Required action
Pull out the passage of the Medicaid piece below that starts with "Back in the" and goes on through "to $80 million.", copying every word unchanged.

Supplied text
----------
Back in the good old days, Gov. Nelson Rockefeller quickly embraced the new health care program for the poor called Medicaid.
Medicaid was an afterthought to the new federally run program for seniors called Medicare. That was in 1965. He estimated Medicaid's statewide cost at $45 million a year. Critics said it would be $100 million a year.
The next year, Rockefeller adjusted his guess to $80 million.
What has happened since to Medicaid should be -- but isn't -- a fearsome object lesson to President Obama and others looking for sweet compromise in today's health care debate.
Medicaid was a program run by 50 sovereign states overseen by the federal government, not run by the federal government and its civil service, as is Medicare under Social Security.
Lacking strong central control, the 50 separate state Medicaid programs got grasped at by wheeler-dealers, health care unions and crooks and its costs quickly swam out beyond the surf.
In addition, folks just plain choose to ignore what always happens to prices when availability to health care dramatically increases. Instead of going down when more grocery stores come into a market, they shoot up, because the strongest of all emotional factors -- the will to live -- is factored in.
In 2007, Medicaid cost $40 billion in New York State, according to data supplied by State Comptroller Thomas DiNapoli. That included $20 billion in federal aid, plus the state and local shares. The cost had been growing at about 9 percent a year, close to three times the rate of inflation.
The Rockefeller Institute estimates the cost will grow to $49 billion next year. It isn't just inflation. Every player in the health care field has taken a piece out of Medicaid in New York: Nursing homes, hospitals, emergency rooms, rehabilitation clinics, medical suppliers, the drug industry, billing companies, visiting nurses and their referral services, their consultants, their lobbyists and the enormous commercial back shops run by all of the above.
Every governor, every New York member of the House and Senate has proposed or voted for a little add-on over the past four decades, and eligibility just growed [sic].
----------
Provided material
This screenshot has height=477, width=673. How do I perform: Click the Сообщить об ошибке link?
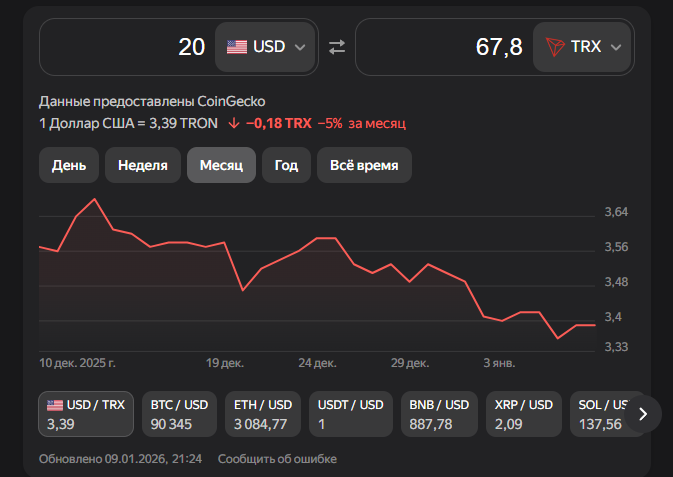pos(277,459)
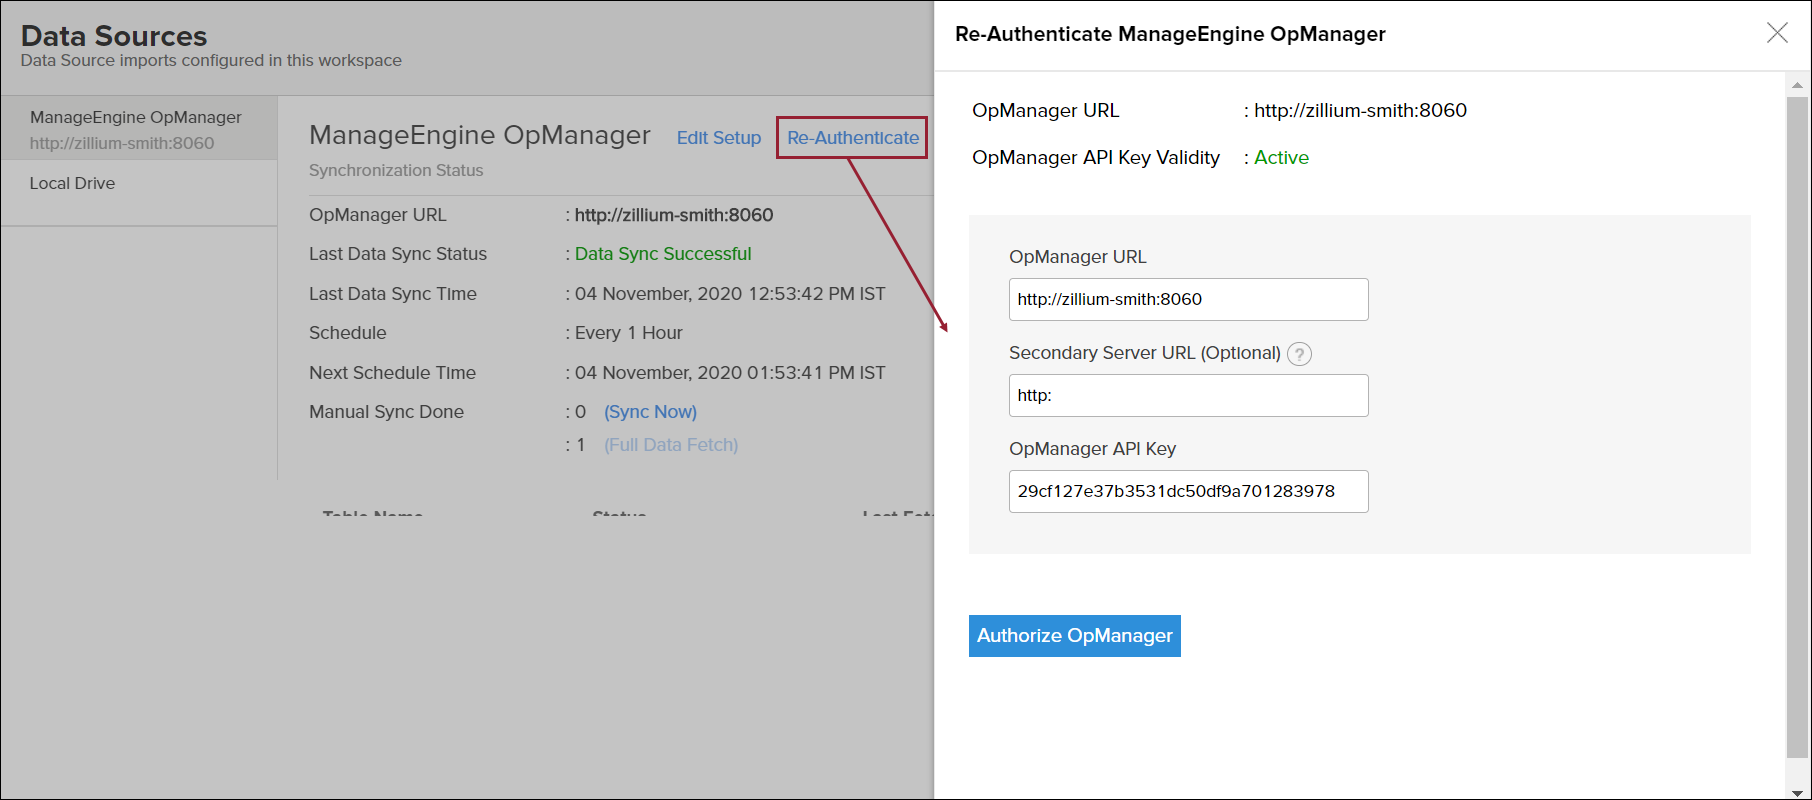Click the Active validity status text
Screen dimensions: 1812x800
(1281, 158)
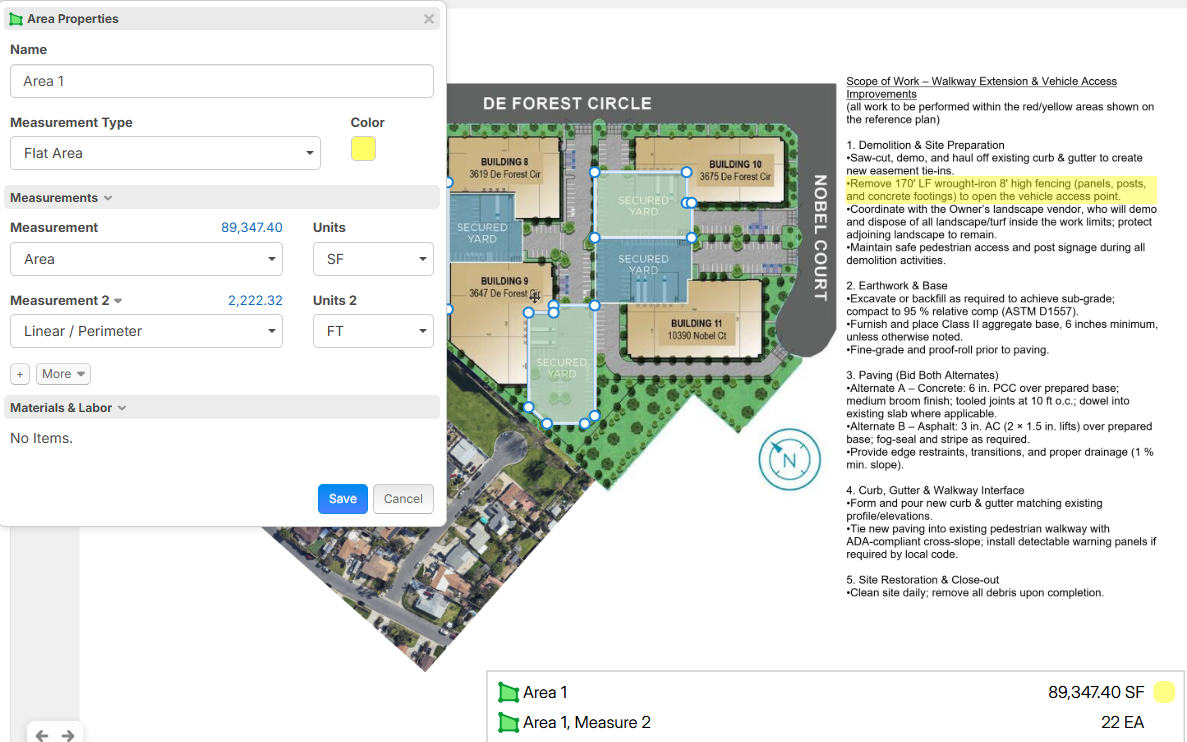
Task: Expand the Measurement 2 label arrow
Action: click(x=118, y=301)
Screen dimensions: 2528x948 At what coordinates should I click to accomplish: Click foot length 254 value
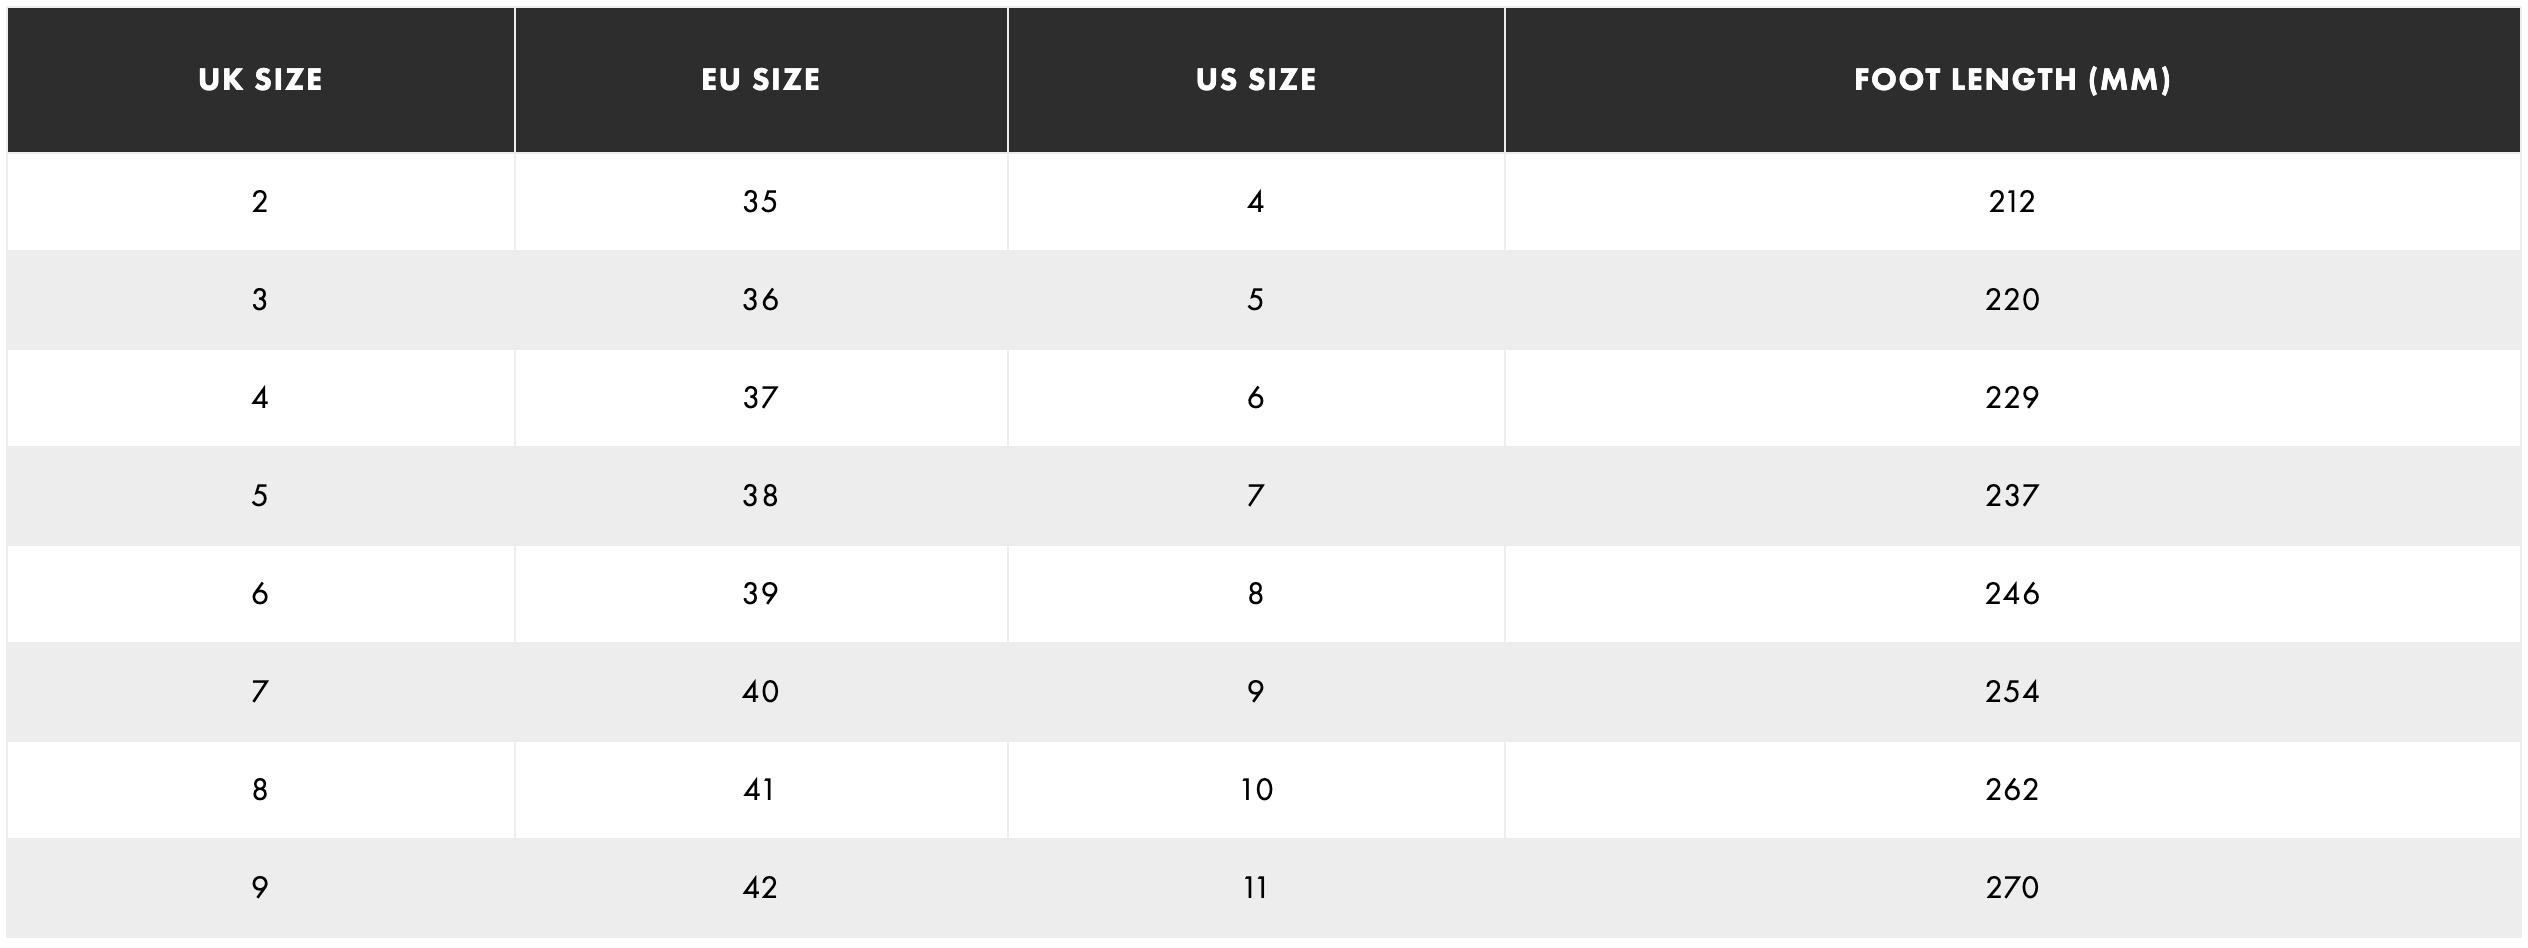(x=2012, y=692)
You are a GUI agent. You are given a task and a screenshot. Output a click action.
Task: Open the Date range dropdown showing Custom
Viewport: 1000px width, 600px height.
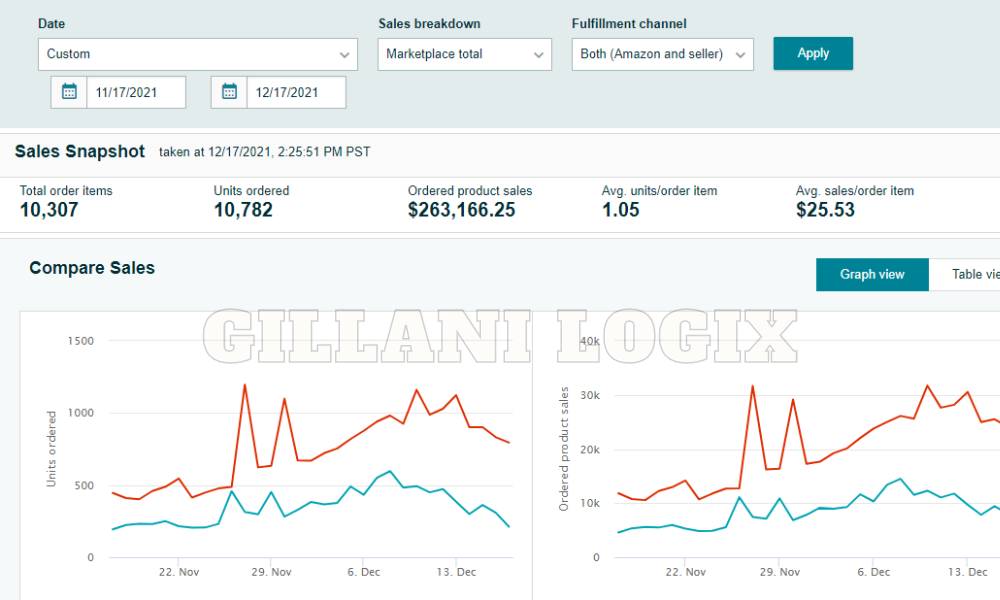coord(197,54)
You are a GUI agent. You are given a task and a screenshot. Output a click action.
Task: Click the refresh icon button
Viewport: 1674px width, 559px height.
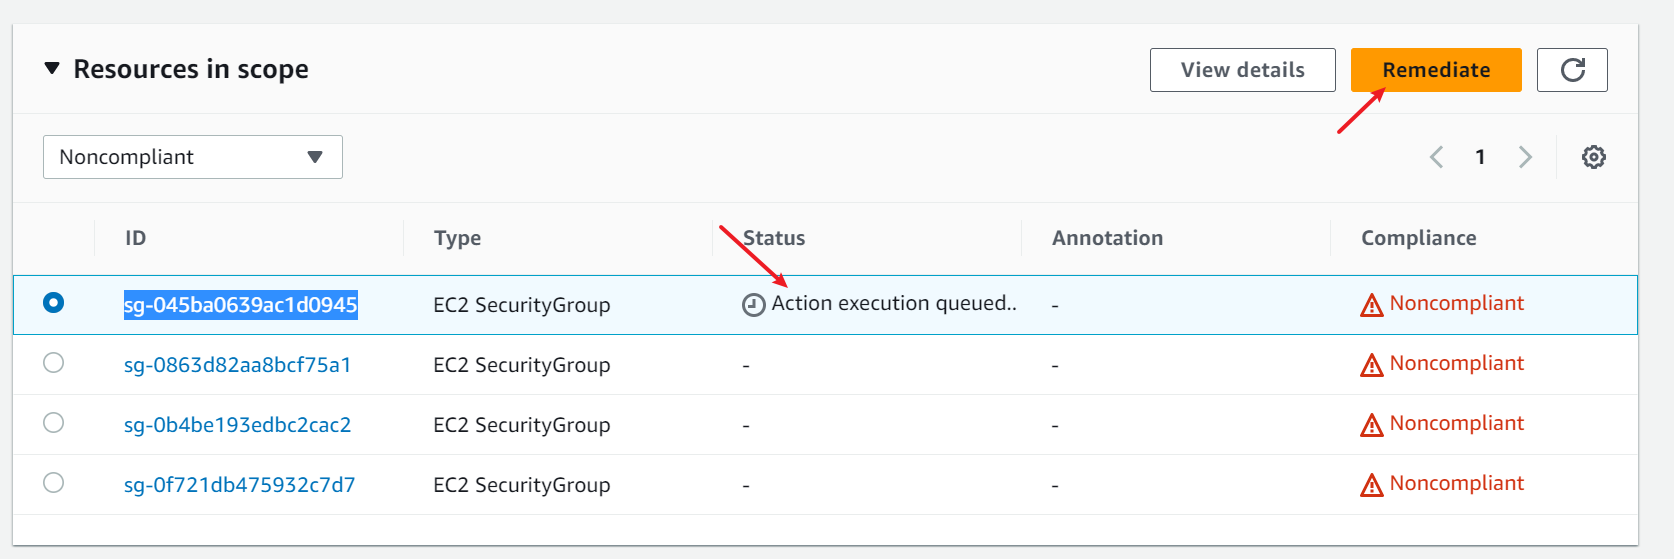(1572, 70)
----------
Task output
Back in the good old days, Gov. Nelson Rockefeller quickly embraced the new health care program for the poor called Medicaid.
Medicaid was an afterthought to the new federally run program for seniors called Medicare. That was in 1965. He estimated Medicaid's statewide cost at $45 million a year. Critics said it would be $100 million a year.
The next year, Rockefeller adjusted his guess to $80 million.